The Pleiades star cluster is 13.1° to the left of the Morning Star. Use a binocular to locate it
The star Capella is low in the north-northeast, appearing slightly higher in the sky than Venus. The star appears low in the north-northwest after sunset. This occurs for most regions in the continental US. During the night, Capella sets and reappears in the north-northeast before sunrise.
Mercury is not visible at this hour. Fifteen minutes later, it is very low in the east-northeast, 11.4° to the lower left of Venus. In this level of twilight, a binocular may be necessary to initially locate Venus, unless you’ve followed it since it was first spotted earlier during twilight. The optical assist of a binocular is certainly needed for Mercury, Mars, and Saturn this morning. The complete span from Mercury – Saturn is nearly 95°.
The bright moon is about 10° up in the southeast as night falls, less than 12 hours before its Full moon phase. The moon’s brightness overwhelms the dimmer stars in the sky. This evening, the star Antares is 8.1° to the upper right of the lunar orb.
Antares – meaning “the rival of Mars” – is displayed as the heart of the Scorpion on celestial artwork. The constellation has not completely appeared above the horizon at this time.

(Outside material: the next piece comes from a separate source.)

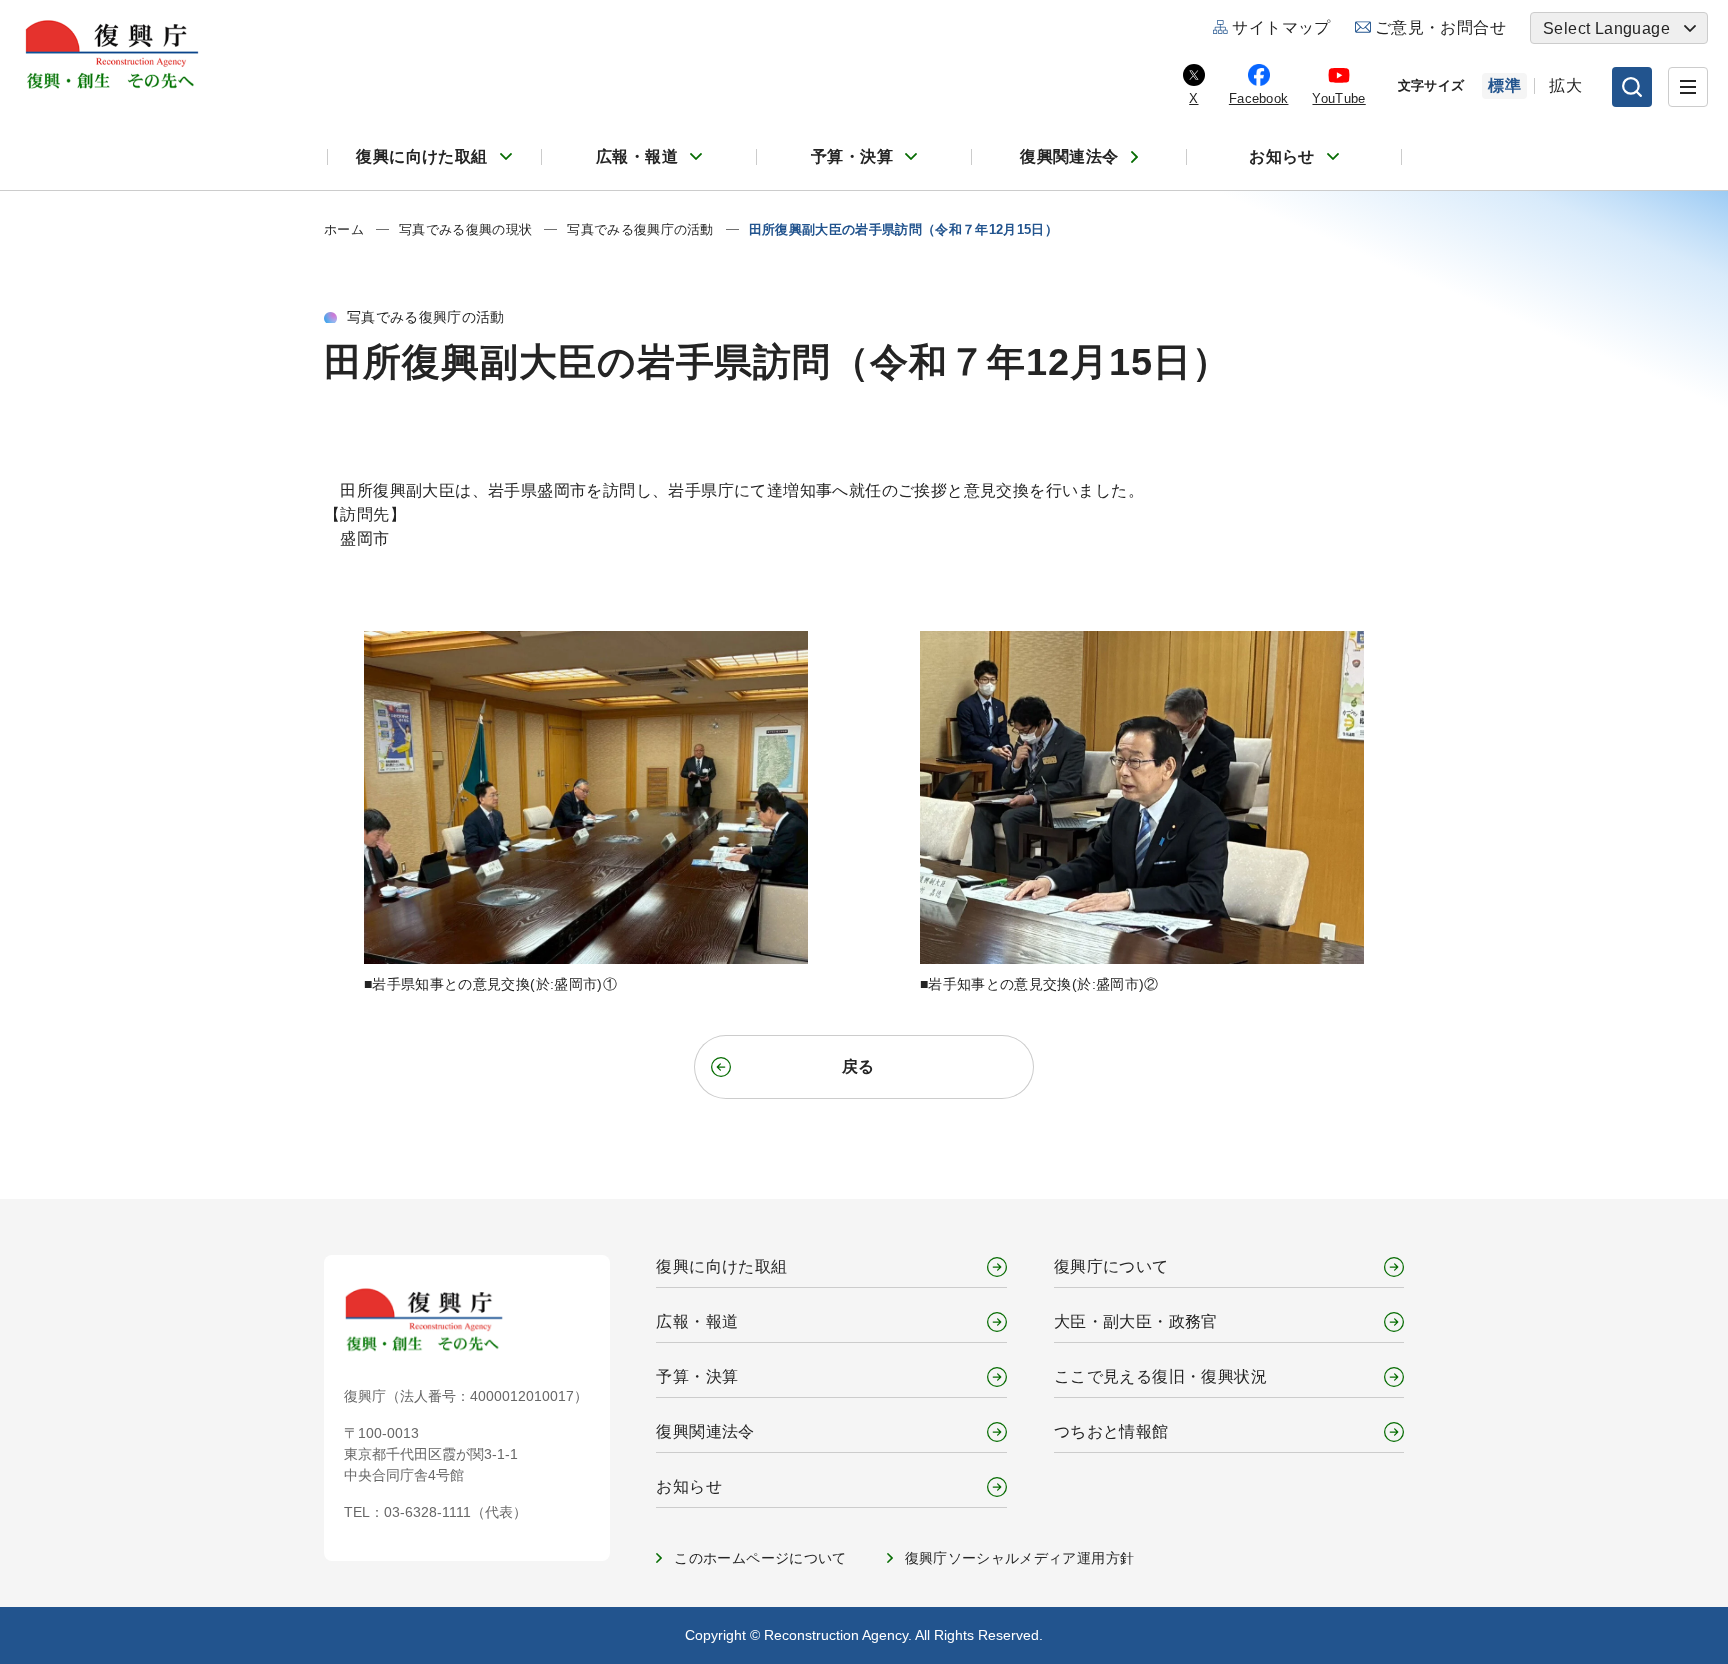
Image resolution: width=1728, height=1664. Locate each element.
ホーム (344, 229)
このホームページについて (760, 1558)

The name appears to be derived from Mars’ nearly biennial appearance near the star. They are about the same apparent brightness and nearly the same color, although Mars is a planet that shines from sunlight reflected from its iron-encrusted surface.
Antares is an unusual star, an equivalent to Betelgeuse in Orion, one of winter’s gems. It is a red supergiant, shining from 600 light years away at a brightness of over 9,000 suns.

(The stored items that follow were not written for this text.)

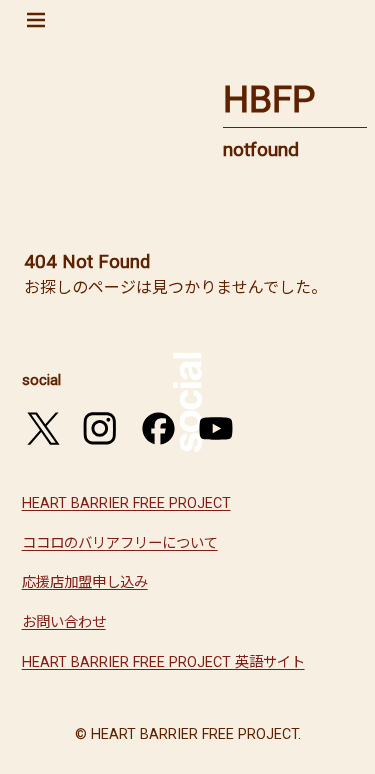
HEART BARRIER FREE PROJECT (126, 503)
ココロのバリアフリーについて (120, 543)
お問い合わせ (64, 622)
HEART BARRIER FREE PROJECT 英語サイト (163, 662)
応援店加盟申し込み (85, 582)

Imagine two metal globes that are the same size at different temperatures, one hot enough to glow red, while the other shines with a blue-white color. The blue globe is brighter than the red one. To get the red globe to shine at the same brightness, it must be larger than the blue one. Bright red stars are larger than bright blue ones.
Any small, reddish star is dim and a challenge to see. Interestingly, over 70% of the stars closest to our sun are dim, red stars, but they are not easily observed.

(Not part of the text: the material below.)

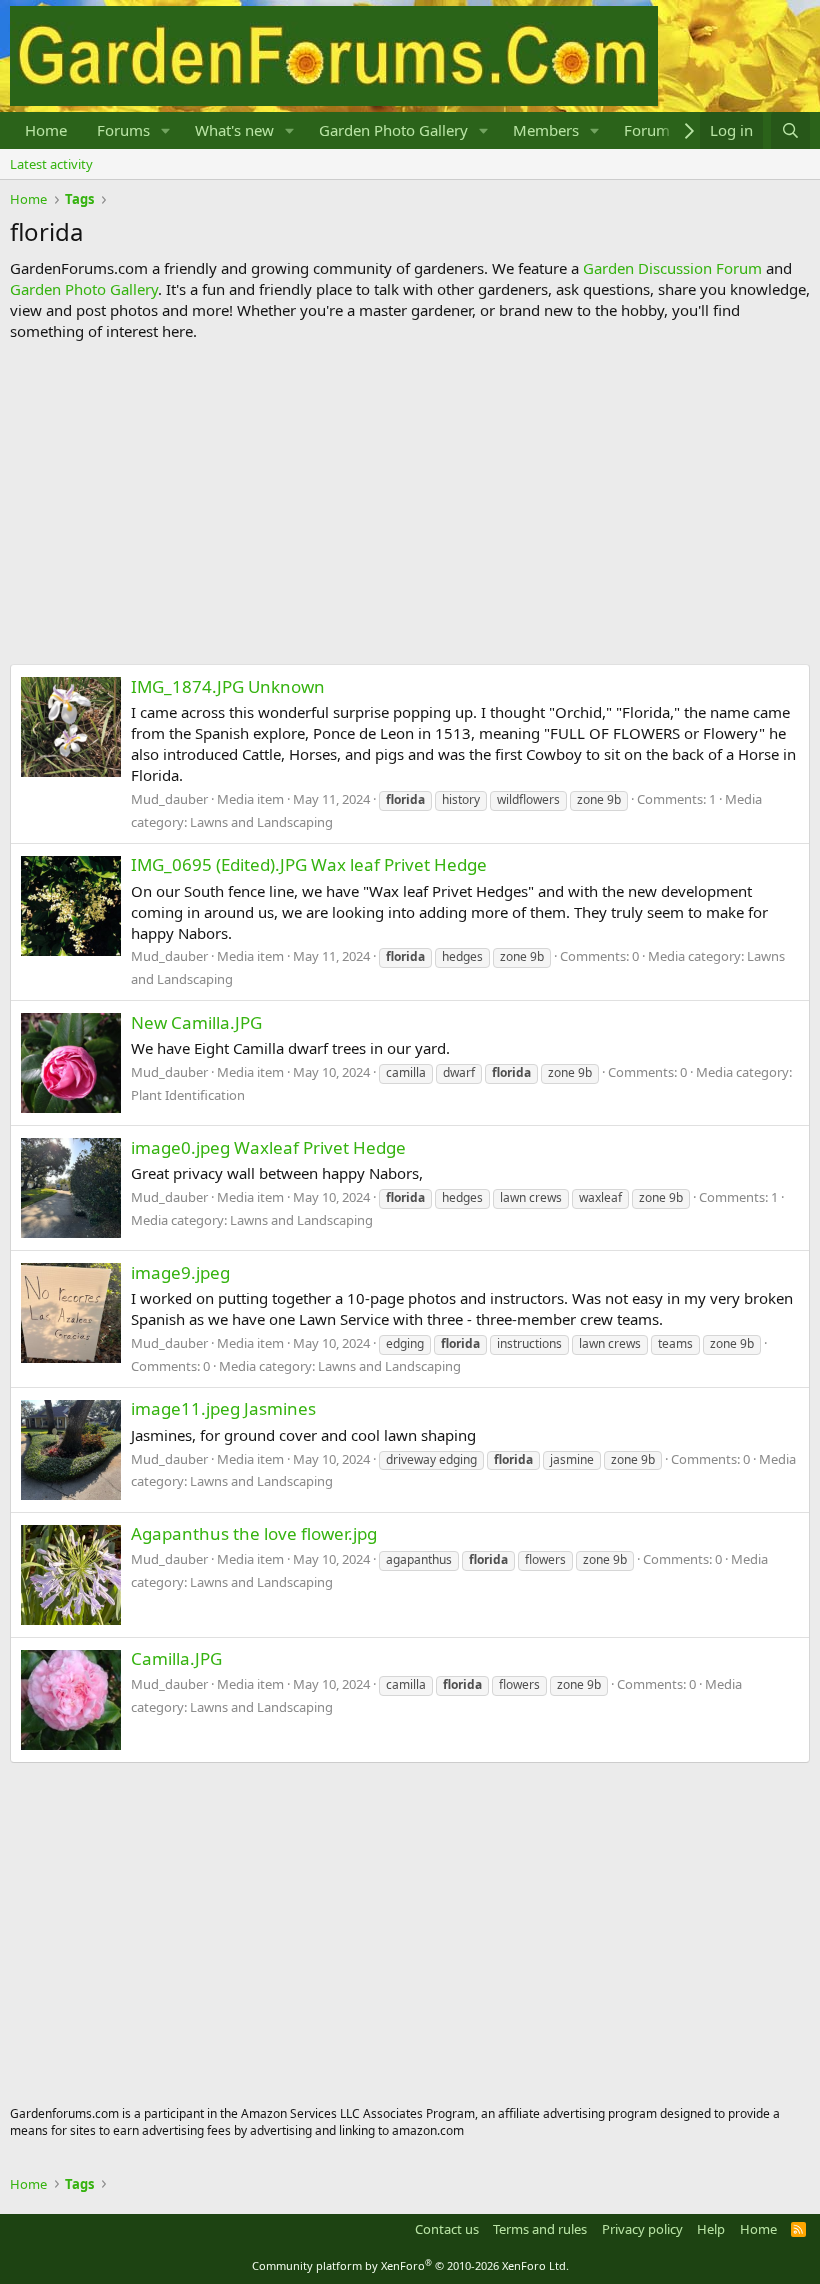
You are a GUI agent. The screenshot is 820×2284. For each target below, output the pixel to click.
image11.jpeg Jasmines (223, 1408)
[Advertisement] (410, 503)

With Antares’ luminosity, it must be very large. Estimations show that if the sun were replaced with Antares, the red star’s outer layers would extend beyond Mars and nearly halfway to Jupiter. If it were empty, it could hold about 10 million stars the size of the sun.
Like Betelgeuse, Antares is thought to be near the end of its stellar life cycle. After a star fuses the hydrogen at its core, it fuses other elements at higher temperatures, causing the star’s outer layers to expand, cool and redden. Eventually the star’s core cannot reach high enough temperatures to continue stellar fusion. The star expands rapidly (explodes) and suddenly brightens – a supernova. In the year 1054, a star went supernova that was visible during the daytime for over three weeks and at night for about two years, before it faded from eyesight. Today, a cloud of gas continues to expand from the region of space described by Chinese astronomers. This supernova remnant is commonly known as the Crab Nebula. Whether an Antares supernova and aftermath reaches such proportions is yet to be seen.
The moon reaches its Full (Strawberry) moon phase tomorrow morning at 6:52 a.m. CDT.